2) Services. Although Borg’s primary role is to manage the lifecycles of tasks and machines, the applications that run on Borg benefit from many other cluster services, including naming and load balancing. Kubernetes supports naming and load balancing using the service abstraction: a service has a name and maps to a dynamic set of pods defined by a label selector (see next section). Any container in the cluster can connect to the service using the service name. Under the covers, Kubernetes automatically load-balances connections to the service among the pods that match the label selector, and keeps track of where the pods are running as they get rescheduled over time due to failures.
3) Labels. A container in Borg is usually one replica in a collection of identical or nearly identical containers that correspond to one tier of an Internet service (e.g. the front-ends for Google Maps) or to the workers of a batch job (e.g. a MapReduce). The collection is called a Job, and each replica is called a Task. While the Job is a very useful abstraction, it can be limiting. For example, users often want to manage their entire service (composed of many Jobs) as a single entity, or to uniformly manage several related instances of their service, for example separate canary and stable release tracks. At the other end of the spectrum, users frequently want to reason about and control subsets of tasks within a Job -- the most common example is during rolling updates, when different subsets of the Job need to have different configurations.

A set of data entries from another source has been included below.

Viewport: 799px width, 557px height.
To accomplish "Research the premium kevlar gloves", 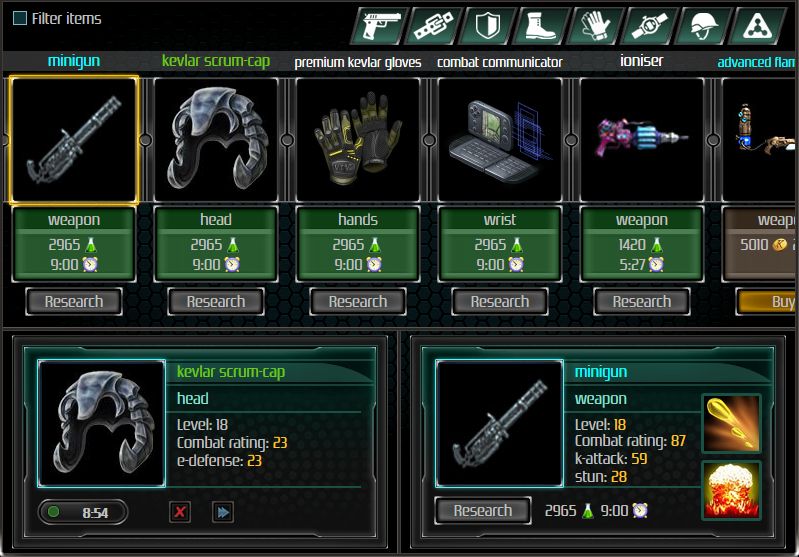I will pos(358,301).
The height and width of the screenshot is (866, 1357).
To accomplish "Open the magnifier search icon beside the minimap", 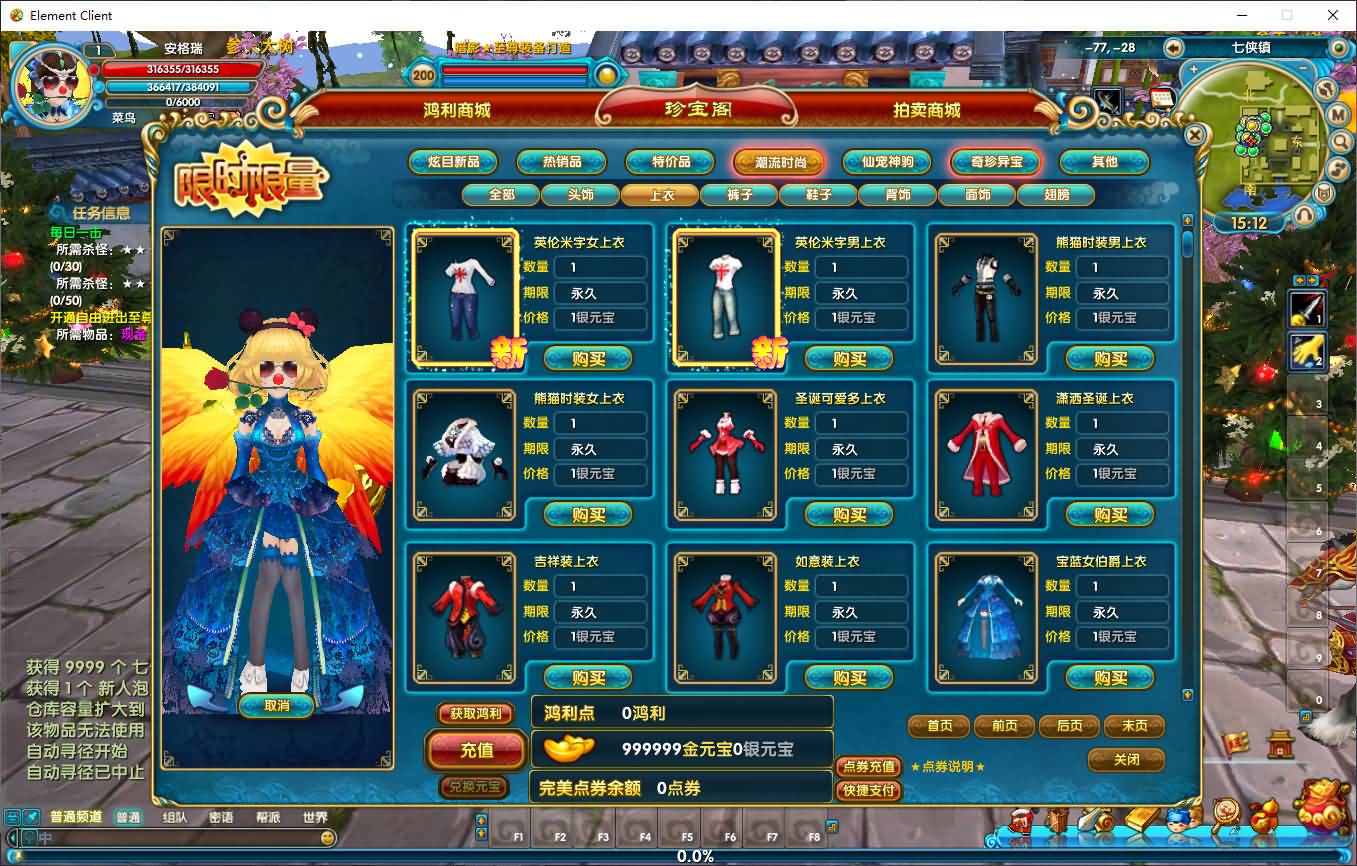I will (1340, 141).
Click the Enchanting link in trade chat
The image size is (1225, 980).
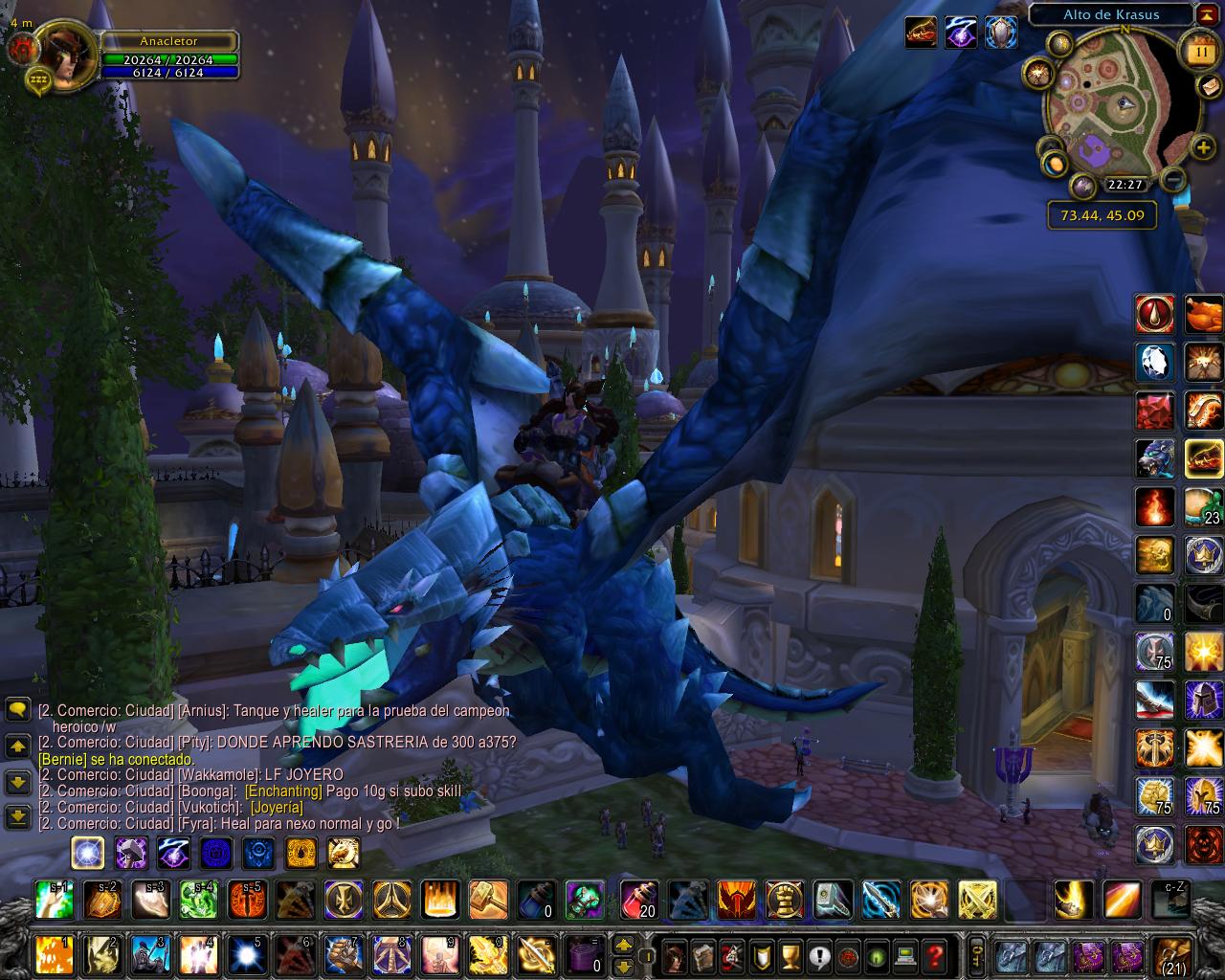(283, 791)
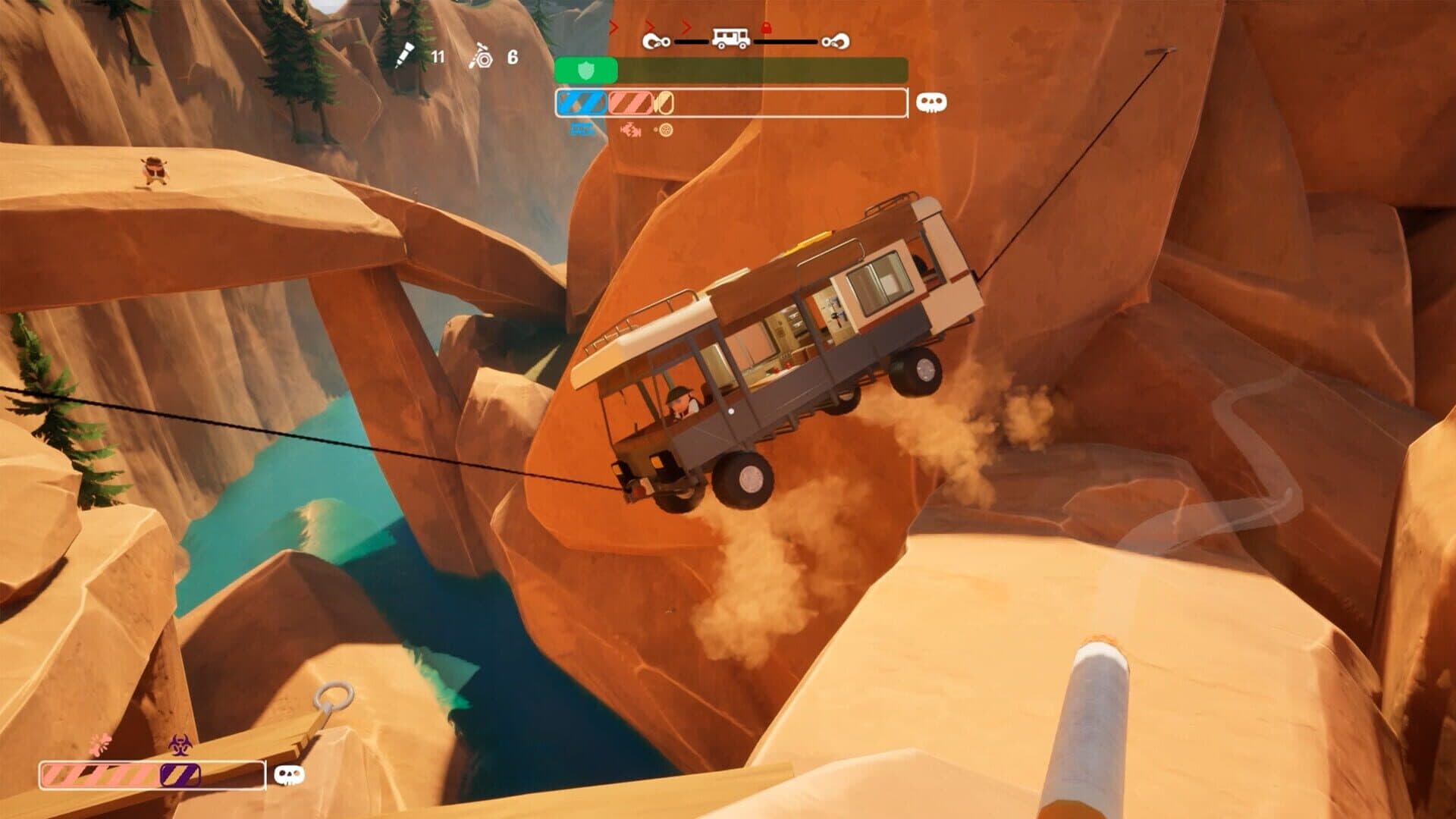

Kubernetes supports more flexible collections than Borg by organizing pods using labels, which are arbitrary key/value pairs that users attach to pods (and in fact to any object in the system). Users can create groupings equivalent to Borg Jobs by using a “job:<jobname>” label on their pods, but they can also use additional labels to tag the service name, service instance (production, staging, test), and in general, any subset of their pods. A label query (called a “label selector”) is used to select which set of pods an operation should be applied to. Taken together, labels and replication controllers allow for very flexible update semantics, as well as for operations that span the equivalent of Borg Jobs.
4) IP-per-Pod. In Borg, all tasks on a machine use the IP address of that host, and thus share the host’s port space. While this means Borg can use a vanilla network, it imposes a number of burdens on infrastructure and application developers: Borg must schedule ports as a resource; tasks must pre-declare how many ports they need, and take as start-up arguments which ports to use; the Borglet (node agent) must enforce port isolation; and the naming and RPC systems must handle ports as well as IP addresses.
Thanks to the advent of software-defined overlay networks such as flannel or those built into public clouds, Kubernetes is able to give every pod and service its own IP address. This removes the infrastructure complexity of managing ports, and allows developers to choose any ports they want rather than requiring their software to adapt to the ones chosen by the infrastructure. The latter point is crucial for making it easy to run off-the-shelf open-source applications on Kubernetes--pods can be treated much like VMs or physical hosts, with access to the full port space, oblivious to the fact that they may be sharing the same physical machine with other pods.
With the growing popularity of container-based microservice architectures, the lessons Google has learned from running such systems internally have become of increasing interest to the external DevOps community. By revealing some of the inner workings of our cluster manager Borg, and building our next-generation cluster manager as both an open-source project (Kubernetes) and a publicly available hosted service (Google Container Engine), we hope these lessons can benefit the broader community outside of Google and advance the state-of-the-art in container scheduling and cluster management.